╔══

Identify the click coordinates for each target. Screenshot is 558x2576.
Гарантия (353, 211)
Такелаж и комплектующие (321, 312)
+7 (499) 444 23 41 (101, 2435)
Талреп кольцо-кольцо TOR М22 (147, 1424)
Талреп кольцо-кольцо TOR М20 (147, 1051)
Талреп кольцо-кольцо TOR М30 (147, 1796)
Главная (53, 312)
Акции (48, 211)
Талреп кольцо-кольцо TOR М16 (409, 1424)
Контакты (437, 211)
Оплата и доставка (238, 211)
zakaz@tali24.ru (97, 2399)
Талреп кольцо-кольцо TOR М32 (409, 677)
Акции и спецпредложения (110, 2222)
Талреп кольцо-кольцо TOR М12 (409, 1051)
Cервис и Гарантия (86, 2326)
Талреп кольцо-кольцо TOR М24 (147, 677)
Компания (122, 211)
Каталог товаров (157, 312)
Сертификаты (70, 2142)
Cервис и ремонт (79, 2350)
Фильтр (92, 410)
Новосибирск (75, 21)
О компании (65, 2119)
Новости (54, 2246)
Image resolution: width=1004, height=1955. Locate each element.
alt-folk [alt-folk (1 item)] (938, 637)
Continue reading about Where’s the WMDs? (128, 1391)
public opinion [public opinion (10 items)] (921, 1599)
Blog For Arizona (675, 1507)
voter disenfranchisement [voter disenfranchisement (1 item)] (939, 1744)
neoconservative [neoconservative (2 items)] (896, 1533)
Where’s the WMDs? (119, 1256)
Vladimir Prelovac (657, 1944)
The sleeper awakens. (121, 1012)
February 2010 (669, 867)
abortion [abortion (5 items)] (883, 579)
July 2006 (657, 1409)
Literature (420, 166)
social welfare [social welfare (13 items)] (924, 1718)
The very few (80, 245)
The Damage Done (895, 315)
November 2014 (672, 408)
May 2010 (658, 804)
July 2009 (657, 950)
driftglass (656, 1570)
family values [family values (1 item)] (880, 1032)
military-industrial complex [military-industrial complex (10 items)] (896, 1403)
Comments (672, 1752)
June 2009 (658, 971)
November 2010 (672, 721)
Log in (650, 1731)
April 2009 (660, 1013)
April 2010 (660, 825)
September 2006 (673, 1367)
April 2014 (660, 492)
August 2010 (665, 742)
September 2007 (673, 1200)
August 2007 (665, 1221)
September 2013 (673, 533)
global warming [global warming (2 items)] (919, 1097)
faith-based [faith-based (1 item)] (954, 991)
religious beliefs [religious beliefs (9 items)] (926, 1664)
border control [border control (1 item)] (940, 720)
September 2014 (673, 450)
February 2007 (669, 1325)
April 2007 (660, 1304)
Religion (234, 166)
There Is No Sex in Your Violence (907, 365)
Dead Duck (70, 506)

╚══

TASK REQUIREMENTS
Can you give the records again from the line with "September 2013 (673, 533)" through the end of the records, switching "global warming" to "climate change" and changing nothing else?

ANSWER FOR THE TASK
September 2013 (673, 533)
climate change [climate change (2 items)] (919, 1097)
faith-based [faith-based (1 item)] (954, 991)
religious beliefs [religious beliefs (9 items)] (926, 1664)
border control [border control (1 item)] (940, 720)
September 2014 (673, 450)
February 2007 (669, 1325)
April 2007 (660, 1304)
Religion (234, 166)
There Is No Sex in Your Violence (907, 365)
Dead Duck (70, 506)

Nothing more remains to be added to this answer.